What Washington is talking about this week.

Lust in Space Space. Astronaut Lisa Nowak faces charges for attempted murder after driving nearly 1,000 miles to confront a rival for the affections of another astronaut. The legend-making detail: She wore a diaper while driving so she wouldn’t have to stop to use the restroom. Now that’s the kind of innovation that wins space races. (Meanwhile, the astronaut who sets a U.S. spacewalking record goes unnoticed.)

Surge Protectors Congress. The Senate hits an embarrassing impasse when Republicans refuse to debate a nonbinding resolution criticizing a troop surge in Iraq. Joining the Republican opposition is John Warner, who, um, wrote the bill. Warner, suspecting this might not look so good, rallies seven Republicans to push once again for debate. And they say Congress never gets anything done.

Dyed Knockout Knocked Out, Died Death. Playboy centerfold, champion golddigger, Supreme Court plaintiff, and reality TV disaster Anna Nicole Smith dies in a Florida hotel. As for cause of death, Smith’s mother speculates it was drug-related, but we’ve got our money on “exposure.” First Molly Ivins, now Anna: A devastating one-two punch to Texas feminism.

De-fense! (Stomp-stomp-stomp) De-fense!
Crime. It’s a week of milestones at the Libby trial: First, the jury sits through eight hours of audiotapes of Scooter Libby’s grand jury testimony without falling asleep. Then a witness, Tim Russert, actually recalls a conversation. They say miracles come in threes—next thing you know, Scooter will get off with a wrist slap and two days of community service. Highlight of the week: Defense attorney asking Russert if he thinks prosecutor Patrick Fitzgerald is Santa Claus. Russert resents the implication that he’s a lump of coal.

Straight Out of Rehab Sexuality. A minister overseeing the recovery of Ted Haggard announces that after three weeks of counseling, the fallen reverend is “completely heterosexual.” The proof: For three weeks, Haggard did not have sex with a meth-dealing former male prostitute. Case closed. In other news, gay rights activists applaud former NBA center John Amaechi’s decision to come out in an upcoming book. But did he really have to call it Man in the Middle?

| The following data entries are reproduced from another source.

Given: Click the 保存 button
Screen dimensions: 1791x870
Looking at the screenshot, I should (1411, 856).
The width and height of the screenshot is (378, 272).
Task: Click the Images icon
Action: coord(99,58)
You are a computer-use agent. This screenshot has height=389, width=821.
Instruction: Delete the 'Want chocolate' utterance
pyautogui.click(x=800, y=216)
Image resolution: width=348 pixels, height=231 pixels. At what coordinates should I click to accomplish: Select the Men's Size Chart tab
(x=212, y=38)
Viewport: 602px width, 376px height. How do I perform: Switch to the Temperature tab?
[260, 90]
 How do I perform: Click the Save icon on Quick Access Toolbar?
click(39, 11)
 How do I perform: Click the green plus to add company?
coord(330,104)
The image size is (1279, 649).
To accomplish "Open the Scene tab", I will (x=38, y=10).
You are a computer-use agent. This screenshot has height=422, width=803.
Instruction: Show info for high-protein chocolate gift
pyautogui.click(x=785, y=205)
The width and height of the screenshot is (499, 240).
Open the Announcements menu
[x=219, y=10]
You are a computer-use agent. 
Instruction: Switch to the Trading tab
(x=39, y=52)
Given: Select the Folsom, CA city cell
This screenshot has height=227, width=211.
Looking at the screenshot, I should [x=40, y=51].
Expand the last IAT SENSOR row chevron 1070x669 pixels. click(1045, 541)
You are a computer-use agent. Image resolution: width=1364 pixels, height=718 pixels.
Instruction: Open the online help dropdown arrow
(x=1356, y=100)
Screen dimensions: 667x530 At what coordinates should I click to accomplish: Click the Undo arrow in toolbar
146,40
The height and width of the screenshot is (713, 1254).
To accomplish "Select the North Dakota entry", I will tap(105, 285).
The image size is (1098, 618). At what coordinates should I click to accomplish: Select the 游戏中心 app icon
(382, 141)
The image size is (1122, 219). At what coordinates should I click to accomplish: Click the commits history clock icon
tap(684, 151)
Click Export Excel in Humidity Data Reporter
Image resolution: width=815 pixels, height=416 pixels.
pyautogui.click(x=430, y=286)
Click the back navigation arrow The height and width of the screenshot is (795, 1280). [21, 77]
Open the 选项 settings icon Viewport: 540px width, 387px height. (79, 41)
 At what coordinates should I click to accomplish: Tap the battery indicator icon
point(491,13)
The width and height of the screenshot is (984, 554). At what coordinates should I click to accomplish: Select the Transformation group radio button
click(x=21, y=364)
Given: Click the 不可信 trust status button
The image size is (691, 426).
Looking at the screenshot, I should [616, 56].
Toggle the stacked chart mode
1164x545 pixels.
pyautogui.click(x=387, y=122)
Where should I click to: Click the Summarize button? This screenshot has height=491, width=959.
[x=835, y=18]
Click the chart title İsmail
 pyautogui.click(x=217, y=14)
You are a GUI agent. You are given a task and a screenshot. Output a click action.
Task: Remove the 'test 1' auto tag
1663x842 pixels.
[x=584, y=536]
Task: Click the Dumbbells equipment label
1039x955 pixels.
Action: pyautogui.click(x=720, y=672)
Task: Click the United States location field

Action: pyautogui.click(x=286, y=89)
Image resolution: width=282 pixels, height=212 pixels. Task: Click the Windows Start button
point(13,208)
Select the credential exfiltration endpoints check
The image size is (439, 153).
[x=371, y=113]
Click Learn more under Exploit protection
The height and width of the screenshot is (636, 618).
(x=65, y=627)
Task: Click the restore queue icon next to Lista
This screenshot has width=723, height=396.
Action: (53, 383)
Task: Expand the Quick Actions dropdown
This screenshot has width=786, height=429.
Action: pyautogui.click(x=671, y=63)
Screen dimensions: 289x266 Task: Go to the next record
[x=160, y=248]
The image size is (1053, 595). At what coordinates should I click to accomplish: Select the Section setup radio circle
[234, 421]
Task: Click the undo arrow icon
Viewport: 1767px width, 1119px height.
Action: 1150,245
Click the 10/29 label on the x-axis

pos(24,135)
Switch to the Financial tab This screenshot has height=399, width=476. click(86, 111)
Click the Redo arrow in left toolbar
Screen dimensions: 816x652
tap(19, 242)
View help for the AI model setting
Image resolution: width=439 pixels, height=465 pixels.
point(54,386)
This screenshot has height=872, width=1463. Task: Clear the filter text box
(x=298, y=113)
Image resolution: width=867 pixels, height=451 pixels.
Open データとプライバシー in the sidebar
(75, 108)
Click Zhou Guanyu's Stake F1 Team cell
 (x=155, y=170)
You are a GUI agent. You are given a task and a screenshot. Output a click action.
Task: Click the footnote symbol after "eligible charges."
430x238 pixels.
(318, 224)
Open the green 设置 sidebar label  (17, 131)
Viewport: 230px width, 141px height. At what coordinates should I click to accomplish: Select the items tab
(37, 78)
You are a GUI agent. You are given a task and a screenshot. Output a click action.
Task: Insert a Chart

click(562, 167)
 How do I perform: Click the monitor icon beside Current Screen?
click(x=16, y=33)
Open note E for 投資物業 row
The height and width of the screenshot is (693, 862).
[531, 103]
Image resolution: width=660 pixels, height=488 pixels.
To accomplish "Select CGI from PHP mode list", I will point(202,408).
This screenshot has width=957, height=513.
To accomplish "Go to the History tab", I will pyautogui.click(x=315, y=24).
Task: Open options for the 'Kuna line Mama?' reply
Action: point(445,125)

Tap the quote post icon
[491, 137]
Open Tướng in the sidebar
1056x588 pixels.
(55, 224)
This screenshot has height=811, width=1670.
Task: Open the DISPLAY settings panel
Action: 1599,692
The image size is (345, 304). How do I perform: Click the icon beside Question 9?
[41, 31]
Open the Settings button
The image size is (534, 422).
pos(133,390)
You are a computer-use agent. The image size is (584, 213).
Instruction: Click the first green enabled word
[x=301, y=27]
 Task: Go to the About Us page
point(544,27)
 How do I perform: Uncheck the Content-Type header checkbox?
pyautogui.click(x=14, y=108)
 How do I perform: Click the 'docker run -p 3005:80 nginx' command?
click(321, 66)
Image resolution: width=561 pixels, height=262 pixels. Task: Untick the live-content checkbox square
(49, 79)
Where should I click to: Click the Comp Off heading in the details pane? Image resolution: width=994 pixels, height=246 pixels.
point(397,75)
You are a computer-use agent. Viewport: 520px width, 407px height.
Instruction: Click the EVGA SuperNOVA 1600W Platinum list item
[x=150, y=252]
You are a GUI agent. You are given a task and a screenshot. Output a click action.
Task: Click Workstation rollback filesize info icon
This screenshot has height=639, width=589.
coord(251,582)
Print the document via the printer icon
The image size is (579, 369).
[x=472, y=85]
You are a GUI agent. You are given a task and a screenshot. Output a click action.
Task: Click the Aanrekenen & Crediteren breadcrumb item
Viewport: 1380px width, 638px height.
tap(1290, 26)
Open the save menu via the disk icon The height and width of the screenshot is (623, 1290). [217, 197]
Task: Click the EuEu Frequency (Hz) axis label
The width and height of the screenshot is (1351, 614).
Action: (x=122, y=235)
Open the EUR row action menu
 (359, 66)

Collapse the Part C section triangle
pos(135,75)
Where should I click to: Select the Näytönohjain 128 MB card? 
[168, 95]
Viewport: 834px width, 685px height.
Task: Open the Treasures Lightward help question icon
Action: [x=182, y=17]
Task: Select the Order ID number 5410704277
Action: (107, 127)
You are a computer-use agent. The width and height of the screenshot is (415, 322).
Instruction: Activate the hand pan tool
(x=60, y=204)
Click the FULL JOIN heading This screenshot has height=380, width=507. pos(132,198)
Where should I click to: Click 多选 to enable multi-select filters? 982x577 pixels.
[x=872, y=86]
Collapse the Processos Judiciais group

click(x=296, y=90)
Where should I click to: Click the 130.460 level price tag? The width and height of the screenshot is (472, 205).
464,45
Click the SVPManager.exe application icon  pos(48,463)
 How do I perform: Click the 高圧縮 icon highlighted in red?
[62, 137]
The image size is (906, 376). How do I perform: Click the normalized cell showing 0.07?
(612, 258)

Give Me Liberty or Give Me Cash
Iraq. A Marine transport helicopter crashes near Baghdad—the sixth such disaster in three weeks. The accident coincides with the implementation of a new Baghdad security plan, which apparently doesn’t account for insurgents with guns that aim up. Back home, House Dems slam former CPA chief L. Paul Bremer for sending more than $4 billion to Iraq in massive wooden pallets of $100 bills weighing more than 363 tons. He reassures them it was just meant to fill his Green Zone swimming pool.

Spend Early, Spend Often
2008. In an ambitious move, Hillary launches a campaign to raise $75 million by 2008. Equally ambitious: Sen. Chris Dodd keeping the dream alive for another week. Sen. Barack Obama, meanwhile, flirts with the option of accepting public funds if he receives the Democratic nomination, but doesn’t commit. The man has never ruled out an option in his life. We’re pretty sure there’s still a folder marked “Falwell-Obama ‘08” somewhere in his office. Speaking of clean candidates, John Edwards takes flak for his lavish $4.2 million estate, complete with six-and-a-half baths.

The Gaza Accords
Middle East. Hamas and Fatah sign a power-sharing agreement to control the Palestinian Authority. The international community will lift sanctions as long as the Palestinians recognize Israel, respect peace treaties, and maybe chill out with the democratic elections for a while.

The Question Is, What Can’t the Budget Do?
Budget. President Bush presents a plan that would balance the budget in five years and expand military spending without raising taxes. It will also cure cancer, end global warming, feed the five thousand, and restore the American people’s faith in this administration. Who are we kidding—scratch that last one.

Fuselage-Measuring Contest
White House. The White House intervenes on behalf of Nancy Pelosi (yes, you read that right) when the speaker requests permission to fly home on a plane that is bigger than former Speaker Dennis Hastert’s. Dubbing the plane “Air Force Three,” House Republicans oppose the request on grounds that it’s an extravagant burden on the government. Seriously, if she wants a plane, she should really just ask a lobbyist.